What’s better than eating your way through Paris…while taking in the requisite tourist sites and scenery? (Ummm…we’re waiting…!)

You can get it all in, it’s just knowing your choices. The following two restaurant cafe’s each sit on some of the most prized, beautiful, famous real estate the world over.  And though it might seem that they would be good for nothing than to see and be seen, each offers solid culinary choices that are sure to satisfy after taking in an afternoon of sites and national treasures.

Of course everyone heads to the Louvre when they first visit Paris, but I’ve long found the Musée d’Orsay to be the star attraction and not just because the waiting time to get in is much shorter. The building itself is a masterwork of reclaimed urban heritage sites and shows French design aesthetic off to its best light.

Artwork by Michael Leu. Le Temps d’une Pause, Musee d’Orsay, Paris.

But after partaking of a full repast of Van Gogh, Gauguin and Toulouse-Lautrec, it’s easy to work up an appetite.
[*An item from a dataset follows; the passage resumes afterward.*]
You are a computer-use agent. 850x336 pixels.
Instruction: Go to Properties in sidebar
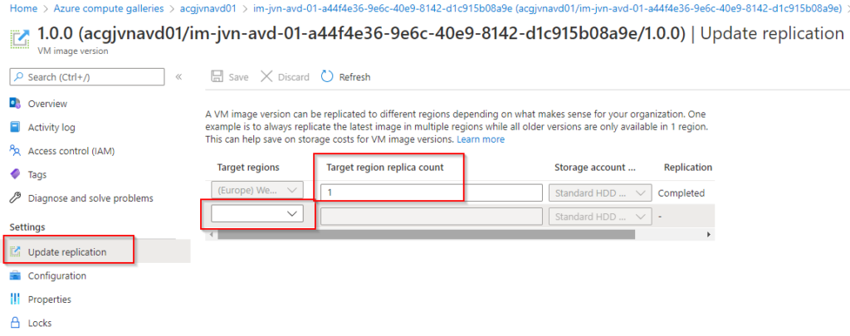click(x=49, y=299)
Le Restaurant Musée d’Orsay offers a Le Temps d’une Pause mid-afternoon light menu that perfectly hits the spot. It’s often misleading to think that museum cafes and restaurants will be overpriced. In the case of Restaurant Eliance (Le Restaurant) at the Musée d’Orsay, this isn’t at all the case. My total bill for a cup of carrot cream soup with a hint of orange and coriander served with a piece of carrot cake came to a total of 7 Euros.

Le Restaurant at The Musee d’Orsay, Paris. Perfect place for a pause and a light repast.
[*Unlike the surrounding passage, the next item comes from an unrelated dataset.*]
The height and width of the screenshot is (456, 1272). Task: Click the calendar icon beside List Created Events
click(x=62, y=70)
It was just perfect to take that “piqued” feeling away that can descend on you after you’ve overgorged on a few too many national-treasure-quality pieces of art in one sitting. Other choices on the menu included Marbled Terrine of Foie Gras and Chicken served with Fig Jam, a slice of aubergine and Tomato Confiture Garnish.

I’m always a salmon fan and their Smoked Salmon tartine is served, in fact, on a pita bread, a change from the ubiquitous baguette, with a side of aioli; Twelve Euros.  Also on offer is a Tartine Pôilane, or cured ham “sandwich” though of course their tartines/ sandwiches are openfaced.
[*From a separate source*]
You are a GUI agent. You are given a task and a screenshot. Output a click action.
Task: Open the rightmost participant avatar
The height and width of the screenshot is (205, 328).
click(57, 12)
You have choices, too, if you want to go in the direction of sweet. They make an American-sized icecream sundae with whipped cream. You can also go for the Pastry selection and hot drink, which includes Max Havelaar – Fair Trade – coffee and teas. Their Spice Cake is a must try.  It tastes especially delightful as you dine and take in the sweeping views of the Seine, of the Concorde, the portrait of Napoleon outdoors and the waving French Flag over the courtyard.